Now, Congresswoman Maloney says they hope it will be passed in the so-called omnibus budget bill, but in what form, and when that will happen is not clear.
“It’s a fluid situation — no one knows,” Maloney said. “We were told we would be here Friday, Saturday, come back on Monday or Tuesday, and work till Thursday of next week,” Maloney said.READ MORE: New York Weather: CBS2’s 9/25 Saturday Morning Forecast
So, whats been the slowdown? Negotiations on how to fund the bill.
Maloney says it appears all the obstacles have been removed, that first responders will get a permanent healthcare program. But critics say, they will believe it when they see it.
“Every time we get to the one-yard line, they extend the goal line, and they’re not playing fair,” Feal said. “So why now at the end when we get closer — we’re within days of getting this done — why should we have to play by their rules?”
Feal says he’s not afraid to get arrested for civil disobedience if the bill is not passed.

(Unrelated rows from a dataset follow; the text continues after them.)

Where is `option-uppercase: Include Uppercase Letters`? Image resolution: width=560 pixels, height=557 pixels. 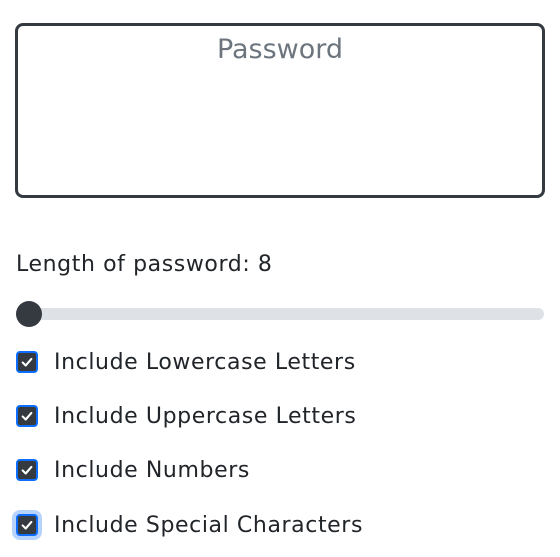
option-uppercase: Include Uppercase Letters is located at coordinates (186, 416).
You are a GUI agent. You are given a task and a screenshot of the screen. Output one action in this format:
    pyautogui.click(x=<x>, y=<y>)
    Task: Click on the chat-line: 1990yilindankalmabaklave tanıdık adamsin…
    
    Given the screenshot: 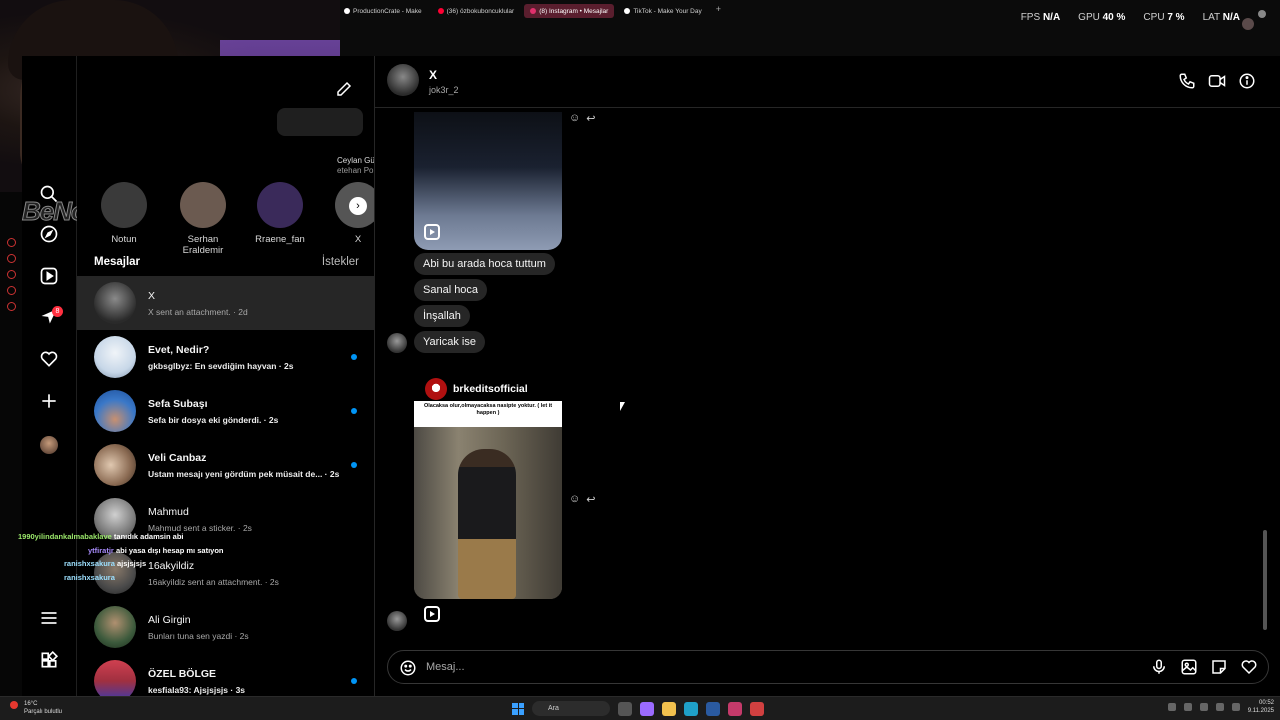 What is the action you would take?
    pyautogui.click(x=101, y=536)
    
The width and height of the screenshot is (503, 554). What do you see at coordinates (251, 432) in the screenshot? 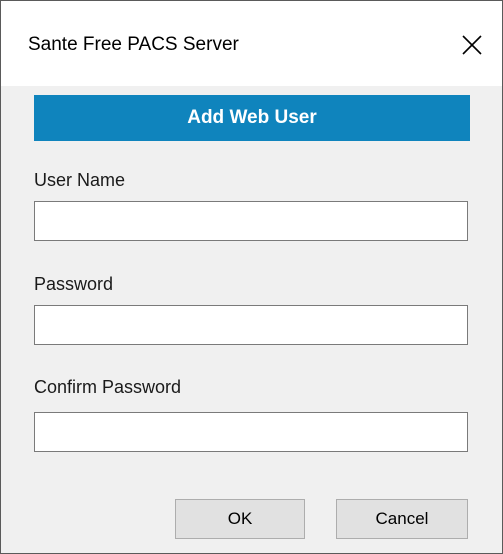
I see `confirm-password-input` at bounding box center [251, 432].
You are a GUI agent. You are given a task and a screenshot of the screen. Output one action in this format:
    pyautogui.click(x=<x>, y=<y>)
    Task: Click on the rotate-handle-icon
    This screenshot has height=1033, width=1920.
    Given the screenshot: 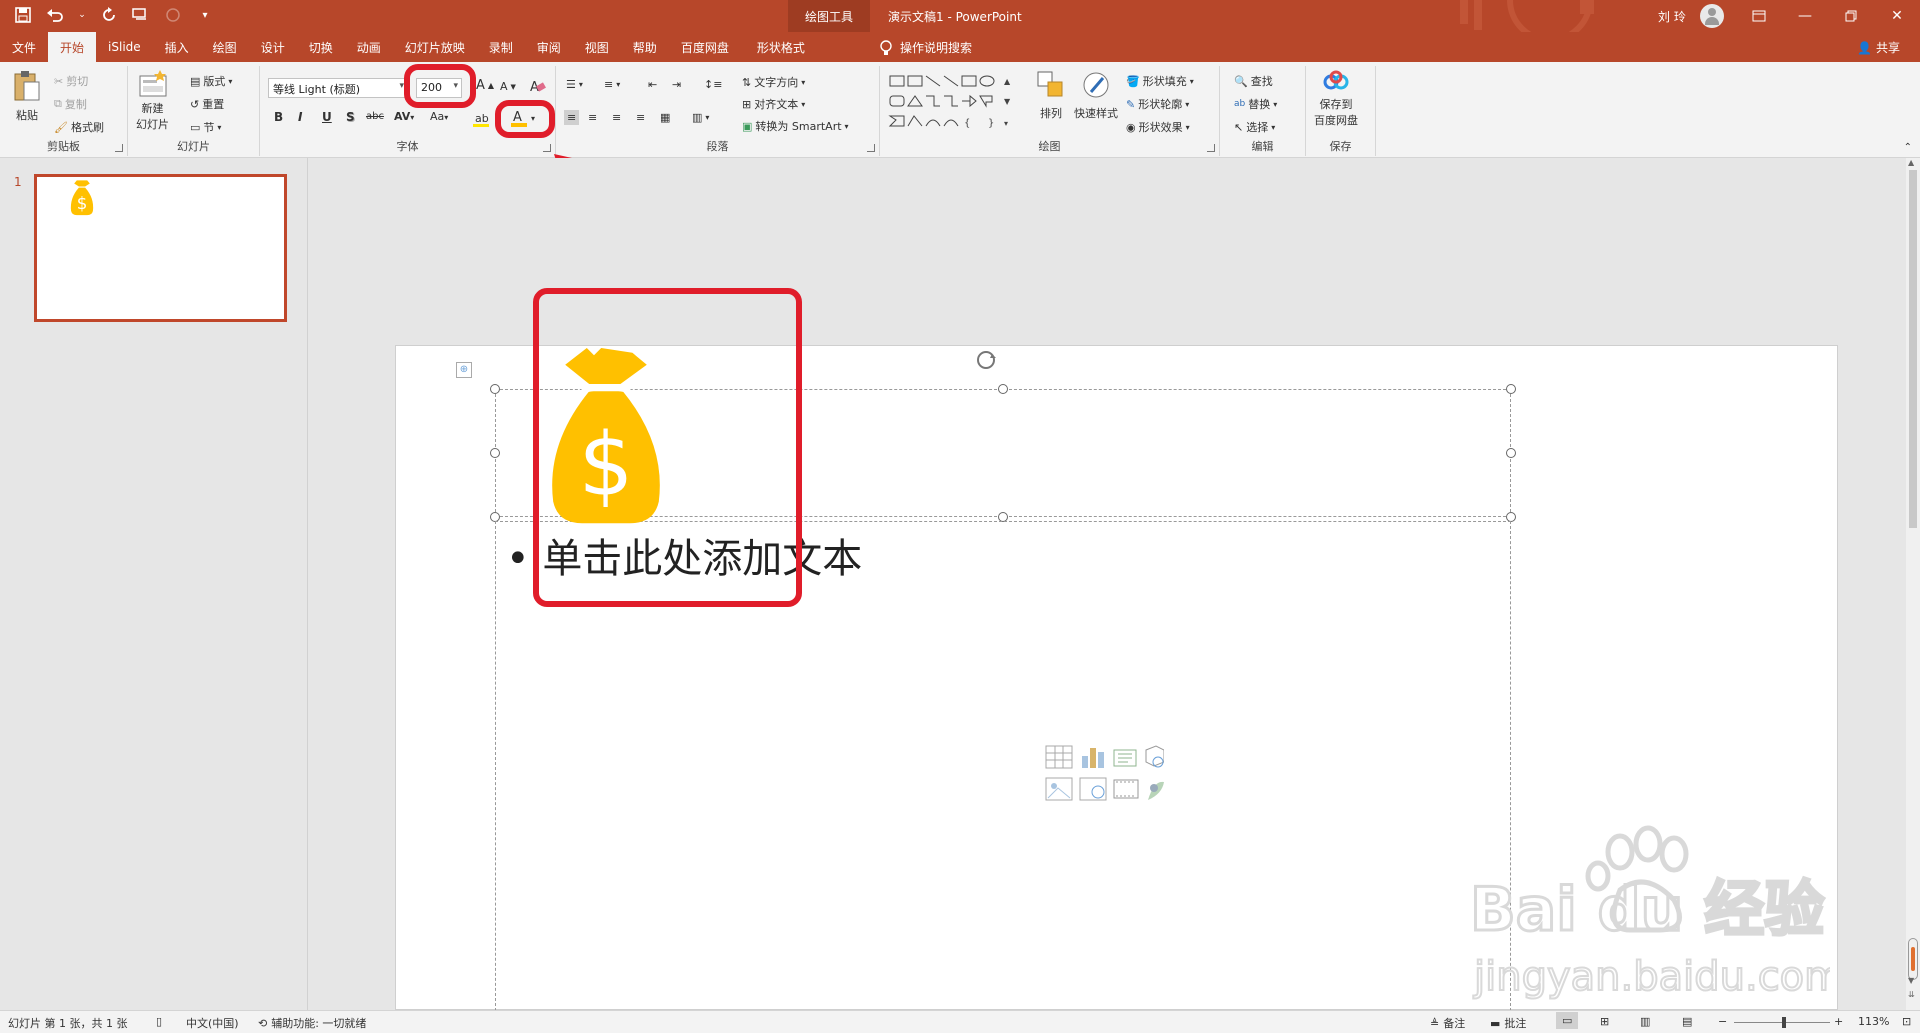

In early November, Mayor Bill de Blasio joined a coalition of other politicians from around the country in support of extending the bill.
The coalition was formed in response to an alternative of the bill, introduced by Virginia Congressman Bob Goodlatte, which proposed a 5-year extension of the Zadroga Act, but with sharp decreases in compensation for those eligible.MORE NEWS: Some Real Estate Agents Report Surge Of New Yorkers Moving From Manhattan To The Bronx
The recent deaths of several 9/11 first responders were also put under the spotlight as debates over the bill continued in the House. On Nov. 25, Retired Battalion Chief James Costello died from cancer that he developed after working in the World Trade Center aftermath.